[Collected data entries]
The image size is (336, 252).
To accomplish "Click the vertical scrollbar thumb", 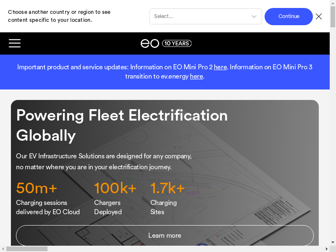I will [333, 17].
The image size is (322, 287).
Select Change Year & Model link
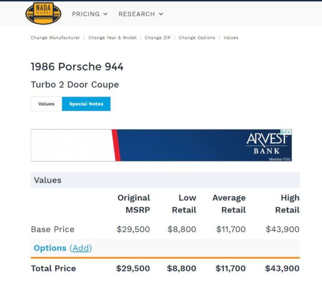click(x=112, y=38)
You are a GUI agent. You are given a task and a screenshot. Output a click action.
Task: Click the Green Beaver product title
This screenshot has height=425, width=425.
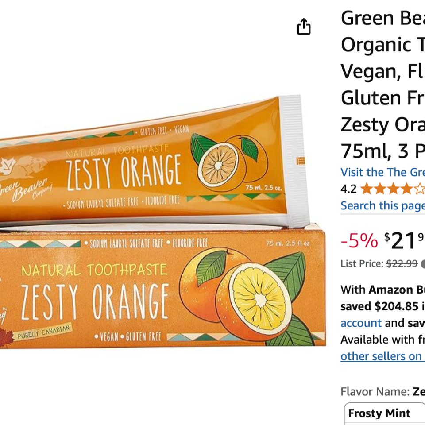click(x=383, y=84)
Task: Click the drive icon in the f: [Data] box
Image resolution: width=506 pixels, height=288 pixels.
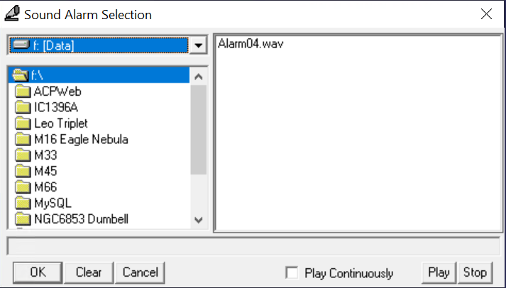Action: (x=21, y=45)
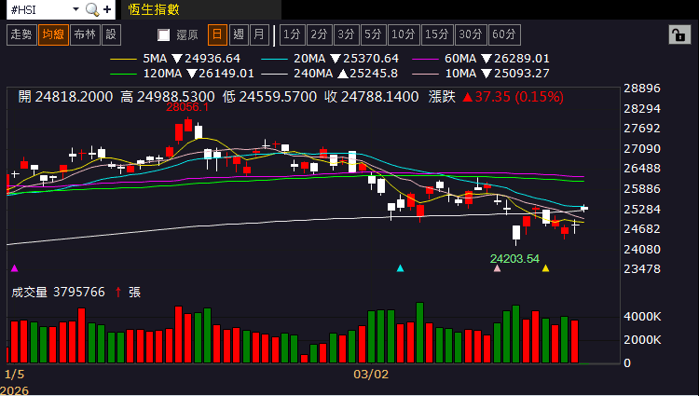Toggle the chart lock padlock icon
The height and width of the screenshot is (396, 699).
coord(678,34)
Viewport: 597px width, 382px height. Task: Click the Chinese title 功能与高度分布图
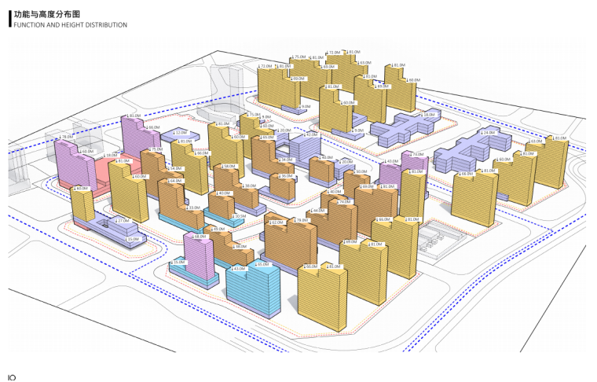coord(46,13)
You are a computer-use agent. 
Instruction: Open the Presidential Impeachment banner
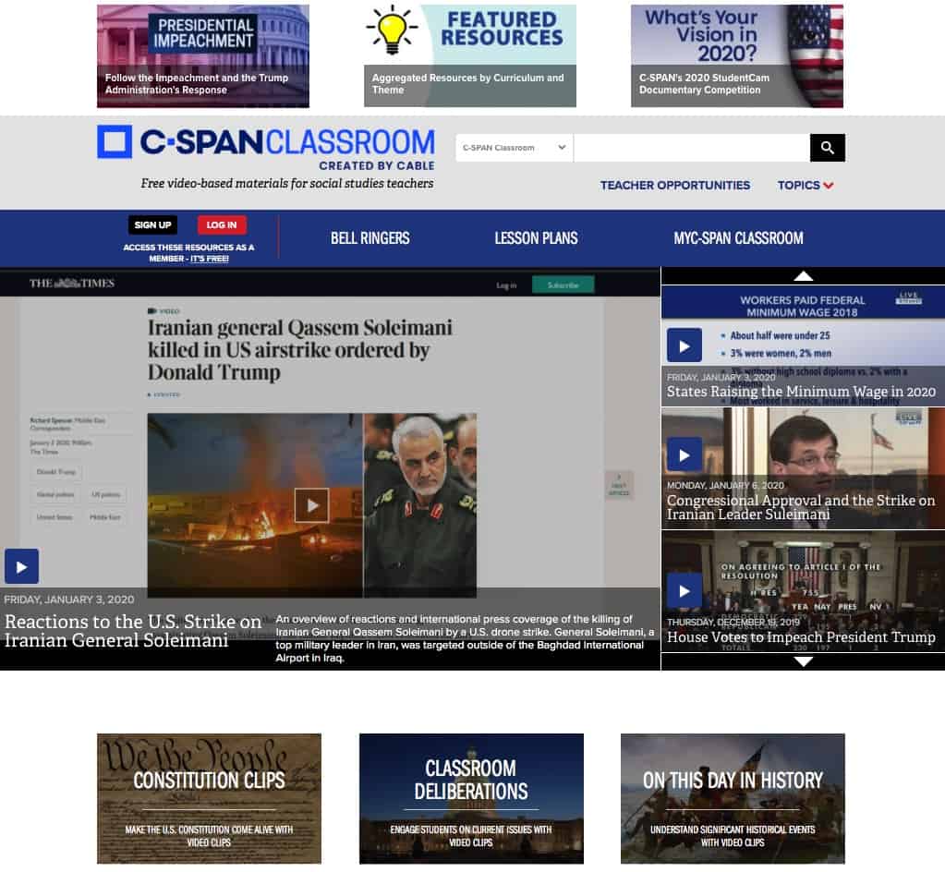(203, 56)
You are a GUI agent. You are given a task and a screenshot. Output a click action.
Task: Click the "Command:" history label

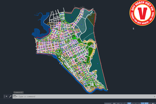pyautogui.click(x=18, y=92)
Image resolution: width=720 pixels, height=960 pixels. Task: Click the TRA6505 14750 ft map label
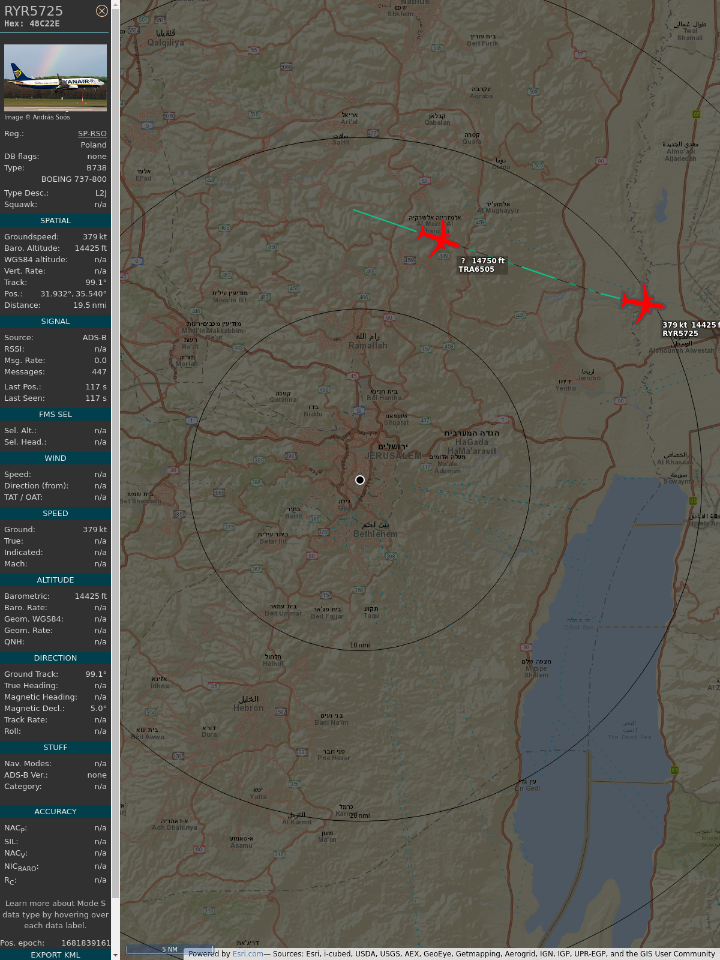pyautogui.click(x=482, y=265)

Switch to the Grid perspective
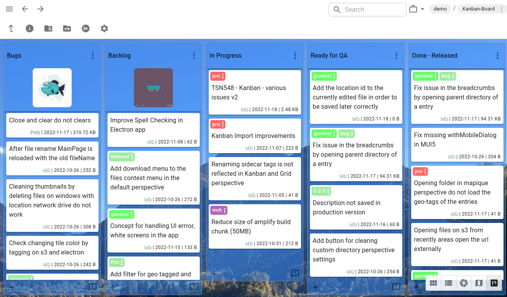pyautogui.click(x=433, y=283)
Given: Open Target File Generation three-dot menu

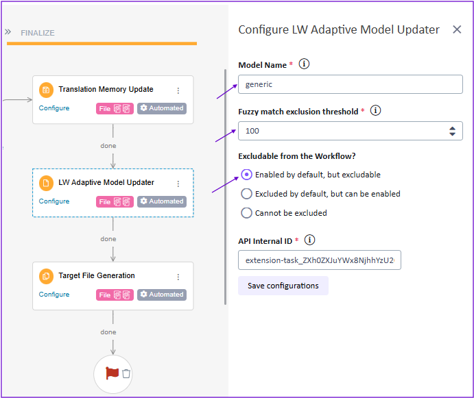Looking at the screenshot, I should pyautogui.click(x=178, y=277).
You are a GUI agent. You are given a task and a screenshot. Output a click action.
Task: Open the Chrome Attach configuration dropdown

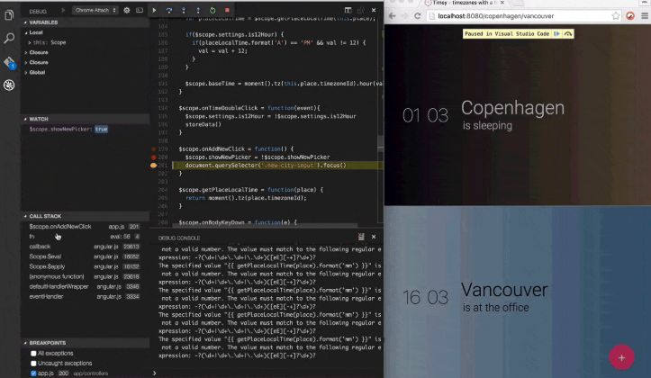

Work request: None of the pictures belong in the result. Print exactly the lines from the one containing "Image resolution: width=720" through the final line of the entries.

Answer:
Image resolution: width=720 pixels, height=960 pixels. Task: Click the TRA6505 14750 ft map label
pyautogui.click(x=482, y=265)

Switch to the Grid perspective
pyautogui.click(x=433, y=283)
Given: Open Target File Generation three-dot menu

Looking at the screenshot, I should pyautogui.click(x=178, y=277).
You are a GUI agent. You are given a task and a screenshot. Output a click action.
Task: Open the Chrome Attach configuration dropdown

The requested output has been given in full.